CrossFit – Wed, Feb 5

CrossFit Republic – CrossFit

Daily Strength W.O.D. – 15 Minutes (2 Rounds for weight)

Push Press (Heavy Day) (6 Sets from the Rack)

3 – 3 – 3 – 3* – 3 – 3*

Score is 4th and 6th sets of the push press
Athletes, I’ve been giving you percentages in the last few months but today, I want you to start heavy and stay heavy today in a 6 set build up of a heavy set of 3. This should get challenging today. I’ve given you 15 minutes to complete 6 sets which will put you on a crunch. Don’t game the first 2 or 3 sets. When we say “heavy day,” that means your starting weight is NOT a warm up.

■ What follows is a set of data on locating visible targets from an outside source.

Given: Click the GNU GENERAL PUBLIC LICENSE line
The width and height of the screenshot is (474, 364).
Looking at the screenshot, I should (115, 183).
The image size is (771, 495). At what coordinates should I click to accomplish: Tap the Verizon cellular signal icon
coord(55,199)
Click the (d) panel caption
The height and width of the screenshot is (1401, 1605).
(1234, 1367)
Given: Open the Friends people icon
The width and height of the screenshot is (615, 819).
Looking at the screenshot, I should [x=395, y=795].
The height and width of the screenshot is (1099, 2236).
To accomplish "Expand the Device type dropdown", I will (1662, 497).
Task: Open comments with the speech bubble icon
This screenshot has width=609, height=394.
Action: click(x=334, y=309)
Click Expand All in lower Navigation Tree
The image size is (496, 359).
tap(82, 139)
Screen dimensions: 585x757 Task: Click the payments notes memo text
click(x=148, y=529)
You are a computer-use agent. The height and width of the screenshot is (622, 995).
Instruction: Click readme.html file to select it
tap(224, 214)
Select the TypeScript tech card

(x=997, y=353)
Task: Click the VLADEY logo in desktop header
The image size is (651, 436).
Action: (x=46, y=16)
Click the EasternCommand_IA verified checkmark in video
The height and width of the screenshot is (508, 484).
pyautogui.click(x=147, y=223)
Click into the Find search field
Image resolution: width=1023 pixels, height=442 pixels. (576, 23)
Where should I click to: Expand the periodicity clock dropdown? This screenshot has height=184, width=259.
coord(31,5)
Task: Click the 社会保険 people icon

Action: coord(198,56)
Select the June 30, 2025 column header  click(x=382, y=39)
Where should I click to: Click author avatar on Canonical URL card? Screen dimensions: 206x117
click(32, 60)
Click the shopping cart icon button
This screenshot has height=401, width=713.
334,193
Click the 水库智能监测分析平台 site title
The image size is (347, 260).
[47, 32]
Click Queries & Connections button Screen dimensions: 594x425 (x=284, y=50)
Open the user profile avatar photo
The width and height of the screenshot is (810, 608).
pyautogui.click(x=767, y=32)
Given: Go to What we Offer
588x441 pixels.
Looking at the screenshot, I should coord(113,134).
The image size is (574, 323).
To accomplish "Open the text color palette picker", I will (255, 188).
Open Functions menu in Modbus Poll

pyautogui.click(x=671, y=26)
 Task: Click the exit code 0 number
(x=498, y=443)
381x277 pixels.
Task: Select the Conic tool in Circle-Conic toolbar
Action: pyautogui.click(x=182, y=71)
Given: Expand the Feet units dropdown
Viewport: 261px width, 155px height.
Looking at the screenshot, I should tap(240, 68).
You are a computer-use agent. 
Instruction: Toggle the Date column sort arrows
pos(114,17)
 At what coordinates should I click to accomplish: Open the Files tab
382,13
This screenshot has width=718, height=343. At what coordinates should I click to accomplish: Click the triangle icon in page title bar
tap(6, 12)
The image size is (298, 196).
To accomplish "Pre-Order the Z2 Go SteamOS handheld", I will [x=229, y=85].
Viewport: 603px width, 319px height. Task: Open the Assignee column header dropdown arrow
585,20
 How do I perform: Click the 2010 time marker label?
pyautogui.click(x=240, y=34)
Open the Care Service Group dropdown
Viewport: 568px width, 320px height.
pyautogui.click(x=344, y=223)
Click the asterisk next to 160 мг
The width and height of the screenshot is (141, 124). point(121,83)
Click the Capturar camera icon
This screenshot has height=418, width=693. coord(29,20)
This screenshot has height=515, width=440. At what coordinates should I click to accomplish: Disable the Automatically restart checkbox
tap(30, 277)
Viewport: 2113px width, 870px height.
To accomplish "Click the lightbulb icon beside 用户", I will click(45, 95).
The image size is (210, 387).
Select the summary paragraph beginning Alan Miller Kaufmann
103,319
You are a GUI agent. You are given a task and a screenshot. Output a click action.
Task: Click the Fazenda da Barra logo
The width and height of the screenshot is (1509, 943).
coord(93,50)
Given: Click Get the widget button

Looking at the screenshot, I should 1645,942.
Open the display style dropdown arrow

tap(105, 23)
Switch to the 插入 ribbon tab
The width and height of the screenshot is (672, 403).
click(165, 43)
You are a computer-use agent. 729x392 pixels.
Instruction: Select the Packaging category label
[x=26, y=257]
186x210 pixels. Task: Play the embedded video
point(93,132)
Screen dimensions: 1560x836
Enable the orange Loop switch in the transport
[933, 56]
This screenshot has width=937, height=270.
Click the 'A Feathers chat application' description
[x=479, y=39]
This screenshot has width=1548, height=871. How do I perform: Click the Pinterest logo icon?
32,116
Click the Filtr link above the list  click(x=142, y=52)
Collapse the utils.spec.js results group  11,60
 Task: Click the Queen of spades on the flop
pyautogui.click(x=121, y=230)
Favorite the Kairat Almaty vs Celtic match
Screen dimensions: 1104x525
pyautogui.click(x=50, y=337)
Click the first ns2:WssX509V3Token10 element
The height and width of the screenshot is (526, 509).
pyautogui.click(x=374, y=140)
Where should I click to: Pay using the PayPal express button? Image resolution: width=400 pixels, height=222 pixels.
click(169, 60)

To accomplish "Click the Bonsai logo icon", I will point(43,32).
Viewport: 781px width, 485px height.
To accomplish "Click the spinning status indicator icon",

So coaches, with two movements today, work hard to get them to the rack so they can get their barbell loaded with a heavy weight for that first set.

Daily Conditioning W.O.D. – 12 Minutes (Time)

For Time

5 Rounds

10 Chest to Bar Pull Ups

15 Push Press (135/95)

Barbell comes from the ground.

RX+: 155/105

Intermediate/Masters: 115/85

Scaled: 95/65

Beginner: 45/35

Chest to Bar Pull Ups Scaling Options

– 1:1 Kipping, Butterfuly, Banded, or Jumping Pull Ups

– 5 Strict Pull Ups

– 15 Ring Rows

– 15 Seated Barbell Pull Ups
This workout is meant to be a fast paced “pull-push” workout. The gymnastics is intentionally built in a way that allows achievable unbroken sets with a moderate weight barbell that may move well in the beginning but slowly become more challenging deeper into the workout. The barbell should be completed in no more than 2 sets or else it may be too heavy.